*** INPUT

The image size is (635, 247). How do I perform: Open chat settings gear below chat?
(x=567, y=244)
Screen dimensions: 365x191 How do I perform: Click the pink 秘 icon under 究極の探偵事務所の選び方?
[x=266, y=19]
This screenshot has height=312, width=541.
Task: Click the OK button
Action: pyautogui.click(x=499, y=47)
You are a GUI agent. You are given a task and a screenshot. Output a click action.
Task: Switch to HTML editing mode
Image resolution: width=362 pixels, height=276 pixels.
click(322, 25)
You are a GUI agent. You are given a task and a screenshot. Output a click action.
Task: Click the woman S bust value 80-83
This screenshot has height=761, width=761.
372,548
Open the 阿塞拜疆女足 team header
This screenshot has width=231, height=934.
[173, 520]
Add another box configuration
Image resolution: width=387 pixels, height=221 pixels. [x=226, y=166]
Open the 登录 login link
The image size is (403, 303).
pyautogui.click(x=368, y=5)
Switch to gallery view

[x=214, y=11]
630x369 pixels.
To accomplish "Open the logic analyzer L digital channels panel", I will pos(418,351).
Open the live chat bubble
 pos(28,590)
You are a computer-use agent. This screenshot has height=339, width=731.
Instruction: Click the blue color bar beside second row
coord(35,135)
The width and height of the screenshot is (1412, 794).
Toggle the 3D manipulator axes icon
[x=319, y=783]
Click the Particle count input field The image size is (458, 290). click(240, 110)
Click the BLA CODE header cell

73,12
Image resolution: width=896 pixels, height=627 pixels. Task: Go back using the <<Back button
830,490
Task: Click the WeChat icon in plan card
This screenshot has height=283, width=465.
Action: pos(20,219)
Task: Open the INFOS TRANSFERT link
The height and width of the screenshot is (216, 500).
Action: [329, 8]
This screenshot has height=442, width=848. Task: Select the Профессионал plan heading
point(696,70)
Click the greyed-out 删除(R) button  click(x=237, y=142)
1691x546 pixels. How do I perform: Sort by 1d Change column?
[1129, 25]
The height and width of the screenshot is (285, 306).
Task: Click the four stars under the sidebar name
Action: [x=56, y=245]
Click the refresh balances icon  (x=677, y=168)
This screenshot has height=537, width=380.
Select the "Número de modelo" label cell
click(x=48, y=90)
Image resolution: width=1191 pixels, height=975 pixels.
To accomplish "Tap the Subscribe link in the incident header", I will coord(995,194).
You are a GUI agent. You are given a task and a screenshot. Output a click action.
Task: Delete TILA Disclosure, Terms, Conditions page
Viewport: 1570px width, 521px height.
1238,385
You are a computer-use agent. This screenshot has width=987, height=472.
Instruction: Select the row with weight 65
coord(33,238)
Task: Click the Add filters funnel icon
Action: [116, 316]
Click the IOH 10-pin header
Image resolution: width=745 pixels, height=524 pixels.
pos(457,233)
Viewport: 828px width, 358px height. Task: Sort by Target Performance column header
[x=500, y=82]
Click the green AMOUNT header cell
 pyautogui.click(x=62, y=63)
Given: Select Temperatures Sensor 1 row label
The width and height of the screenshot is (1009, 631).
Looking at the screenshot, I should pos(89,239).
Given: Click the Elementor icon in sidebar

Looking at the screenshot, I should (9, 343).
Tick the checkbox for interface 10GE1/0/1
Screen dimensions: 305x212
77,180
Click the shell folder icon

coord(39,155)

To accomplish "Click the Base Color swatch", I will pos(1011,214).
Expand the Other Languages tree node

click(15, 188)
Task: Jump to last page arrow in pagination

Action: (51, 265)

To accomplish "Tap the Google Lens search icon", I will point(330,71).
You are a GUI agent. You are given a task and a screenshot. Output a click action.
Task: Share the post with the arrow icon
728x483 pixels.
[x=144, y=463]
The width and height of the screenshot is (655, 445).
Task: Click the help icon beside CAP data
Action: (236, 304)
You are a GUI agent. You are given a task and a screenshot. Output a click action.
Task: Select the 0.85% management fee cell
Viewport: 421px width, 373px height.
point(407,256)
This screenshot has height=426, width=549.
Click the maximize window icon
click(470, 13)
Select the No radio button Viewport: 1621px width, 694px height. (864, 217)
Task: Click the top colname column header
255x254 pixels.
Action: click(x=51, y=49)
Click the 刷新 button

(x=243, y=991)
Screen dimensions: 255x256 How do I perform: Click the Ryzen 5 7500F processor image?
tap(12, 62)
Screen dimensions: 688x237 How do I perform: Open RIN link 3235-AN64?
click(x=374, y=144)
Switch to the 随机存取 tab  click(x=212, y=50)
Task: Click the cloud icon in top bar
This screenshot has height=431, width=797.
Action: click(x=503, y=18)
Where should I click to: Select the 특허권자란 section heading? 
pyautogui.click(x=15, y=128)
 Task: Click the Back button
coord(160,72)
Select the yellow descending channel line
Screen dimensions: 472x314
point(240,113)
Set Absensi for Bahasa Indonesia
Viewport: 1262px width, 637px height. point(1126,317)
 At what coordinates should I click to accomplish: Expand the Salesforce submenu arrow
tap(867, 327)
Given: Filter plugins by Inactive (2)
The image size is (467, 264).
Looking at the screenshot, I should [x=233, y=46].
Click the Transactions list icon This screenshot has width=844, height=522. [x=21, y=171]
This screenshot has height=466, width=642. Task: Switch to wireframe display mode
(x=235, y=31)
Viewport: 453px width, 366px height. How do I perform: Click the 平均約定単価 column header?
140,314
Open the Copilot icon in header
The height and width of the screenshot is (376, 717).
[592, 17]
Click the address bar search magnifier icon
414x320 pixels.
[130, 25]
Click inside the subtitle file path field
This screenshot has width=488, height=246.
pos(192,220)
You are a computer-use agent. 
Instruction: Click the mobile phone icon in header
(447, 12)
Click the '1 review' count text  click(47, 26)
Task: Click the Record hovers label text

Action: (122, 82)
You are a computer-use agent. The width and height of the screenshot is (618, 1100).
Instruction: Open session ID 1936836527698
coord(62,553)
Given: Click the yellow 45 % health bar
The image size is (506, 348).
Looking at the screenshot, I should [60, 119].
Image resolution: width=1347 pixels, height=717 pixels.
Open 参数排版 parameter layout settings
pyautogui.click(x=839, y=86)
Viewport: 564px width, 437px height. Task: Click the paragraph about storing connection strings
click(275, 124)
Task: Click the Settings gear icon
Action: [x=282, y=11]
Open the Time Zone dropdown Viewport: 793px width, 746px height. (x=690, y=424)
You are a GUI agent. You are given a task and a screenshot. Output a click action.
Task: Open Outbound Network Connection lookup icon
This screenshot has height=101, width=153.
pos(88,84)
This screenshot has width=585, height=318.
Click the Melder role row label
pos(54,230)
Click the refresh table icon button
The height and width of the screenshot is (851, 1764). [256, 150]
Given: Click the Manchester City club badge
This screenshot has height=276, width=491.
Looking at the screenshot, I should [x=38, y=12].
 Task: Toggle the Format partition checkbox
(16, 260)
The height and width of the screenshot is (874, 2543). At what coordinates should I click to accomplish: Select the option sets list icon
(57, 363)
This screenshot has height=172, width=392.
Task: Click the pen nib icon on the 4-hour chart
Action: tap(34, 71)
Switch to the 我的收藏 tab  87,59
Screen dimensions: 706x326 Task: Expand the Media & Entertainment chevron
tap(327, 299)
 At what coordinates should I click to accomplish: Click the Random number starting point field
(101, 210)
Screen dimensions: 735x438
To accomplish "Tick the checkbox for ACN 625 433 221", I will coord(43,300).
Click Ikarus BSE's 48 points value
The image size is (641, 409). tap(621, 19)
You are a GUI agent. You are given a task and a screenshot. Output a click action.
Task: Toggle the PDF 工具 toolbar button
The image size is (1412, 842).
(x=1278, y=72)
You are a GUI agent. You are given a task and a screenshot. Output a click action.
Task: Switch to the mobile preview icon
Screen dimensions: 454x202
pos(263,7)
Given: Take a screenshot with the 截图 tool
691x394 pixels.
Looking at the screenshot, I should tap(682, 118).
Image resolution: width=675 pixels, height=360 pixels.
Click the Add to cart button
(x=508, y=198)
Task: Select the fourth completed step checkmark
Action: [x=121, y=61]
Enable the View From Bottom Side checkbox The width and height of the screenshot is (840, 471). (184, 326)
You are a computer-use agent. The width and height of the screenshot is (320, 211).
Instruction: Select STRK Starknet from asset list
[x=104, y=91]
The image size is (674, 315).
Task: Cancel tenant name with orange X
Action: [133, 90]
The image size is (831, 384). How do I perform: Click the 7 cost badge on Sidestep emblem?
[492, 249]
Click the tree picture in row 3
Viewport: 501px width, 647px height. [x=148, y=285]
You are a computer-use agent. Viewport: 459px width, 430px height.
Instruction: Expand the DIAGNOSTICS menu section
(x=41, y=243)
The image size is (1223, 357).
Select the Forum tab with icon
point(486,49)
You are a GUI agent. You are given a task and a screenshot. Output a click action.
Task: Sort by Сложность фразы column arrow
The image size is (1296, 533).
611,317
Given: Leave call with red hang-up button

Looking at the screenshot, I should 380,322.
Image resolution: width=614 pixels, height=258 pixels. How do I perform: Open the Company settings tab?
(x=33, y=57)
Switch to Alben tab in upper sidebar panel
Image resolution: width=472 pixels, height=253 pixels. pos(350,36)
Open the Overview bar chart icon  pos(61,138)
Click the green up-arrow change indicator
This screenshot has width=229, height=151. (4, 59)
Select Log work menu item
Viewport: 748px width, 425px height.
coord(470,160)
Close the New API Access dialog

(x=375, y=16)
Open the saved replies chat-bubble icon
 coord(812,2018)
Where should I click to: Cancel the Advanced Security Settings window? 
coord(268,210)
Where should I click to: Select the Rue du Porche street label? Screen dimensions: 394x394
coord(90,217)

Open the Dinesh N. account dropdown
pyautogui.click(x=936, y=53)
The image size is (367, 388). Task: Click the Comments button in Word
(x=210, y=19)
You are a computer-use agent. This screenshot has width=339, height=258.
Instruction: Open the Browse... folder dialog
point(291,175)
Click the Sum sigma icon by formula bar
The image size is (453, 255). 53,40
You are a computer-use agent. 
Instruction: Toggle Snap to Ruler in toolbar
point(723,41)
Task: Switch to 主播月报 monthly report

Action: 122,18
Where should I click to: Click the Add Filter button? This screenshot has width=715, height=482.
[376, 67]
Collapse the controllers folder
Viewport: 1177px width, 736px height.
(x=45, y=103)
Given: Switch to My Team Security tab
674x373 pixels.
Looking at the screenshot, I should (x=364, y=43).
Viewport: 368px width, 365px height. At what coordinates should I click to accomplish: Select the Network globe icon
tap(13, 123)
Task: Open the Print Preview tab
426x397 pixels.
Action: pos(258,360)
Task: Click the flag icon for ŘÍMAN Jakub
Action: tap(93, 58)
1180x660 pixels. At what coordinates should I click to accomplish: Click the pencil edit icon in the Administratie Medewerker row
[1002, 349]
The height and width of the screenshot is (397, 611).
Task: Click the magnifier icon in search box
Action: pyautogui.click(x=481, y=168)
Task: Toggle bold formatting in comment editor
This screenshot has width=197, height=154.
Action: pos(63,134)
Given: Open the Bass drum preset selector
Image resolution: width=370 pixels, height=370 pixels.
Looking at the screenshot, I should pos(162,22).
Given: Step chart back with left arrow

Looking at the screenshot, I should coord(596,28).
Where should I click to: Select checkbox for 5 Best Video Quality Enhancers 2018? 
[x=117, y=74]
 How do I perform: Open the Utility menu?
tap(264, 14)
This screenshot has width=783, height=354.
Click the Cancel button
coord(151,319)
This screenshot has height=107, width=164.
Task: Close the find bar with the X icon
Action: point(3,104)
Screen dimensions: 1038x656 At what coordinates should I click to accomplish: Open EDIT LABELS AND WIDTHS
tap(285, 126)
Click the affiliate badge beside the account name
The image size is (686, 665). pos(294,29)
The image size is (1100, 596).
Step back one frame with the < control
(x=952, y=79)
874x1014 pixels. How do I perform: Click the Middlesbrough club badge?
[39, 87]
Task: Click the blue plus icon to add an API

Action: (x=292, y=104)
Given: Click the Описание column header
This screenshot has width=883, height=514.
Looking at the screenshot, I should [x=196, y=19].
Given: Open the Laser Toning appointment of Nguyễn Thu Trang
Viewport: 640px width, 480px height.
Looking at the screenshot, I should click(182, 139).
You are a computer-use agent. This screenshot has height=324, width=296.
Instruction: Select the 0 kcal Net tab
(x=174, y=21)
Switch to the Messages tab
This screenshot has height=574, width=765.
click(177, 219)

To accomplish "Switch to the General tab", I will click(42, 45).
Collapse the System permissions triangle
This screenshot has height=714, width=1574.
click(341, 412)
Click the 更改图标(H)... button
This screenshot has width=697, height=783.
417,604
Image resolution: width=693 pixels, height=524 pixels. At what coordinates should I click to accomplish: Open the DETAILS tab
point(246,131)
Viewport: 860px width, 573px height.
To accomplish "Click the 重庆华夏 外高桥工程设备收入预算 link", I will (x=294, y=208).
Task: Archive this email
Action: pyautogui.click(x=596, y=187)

******

Go line by line through the data, copying each one that contains the word "Tick".

Tick the checkbox for interface 10GE1/0/1
To accomplish "Tick the checkbox for ACN 625 433 221", I will coord(43,300).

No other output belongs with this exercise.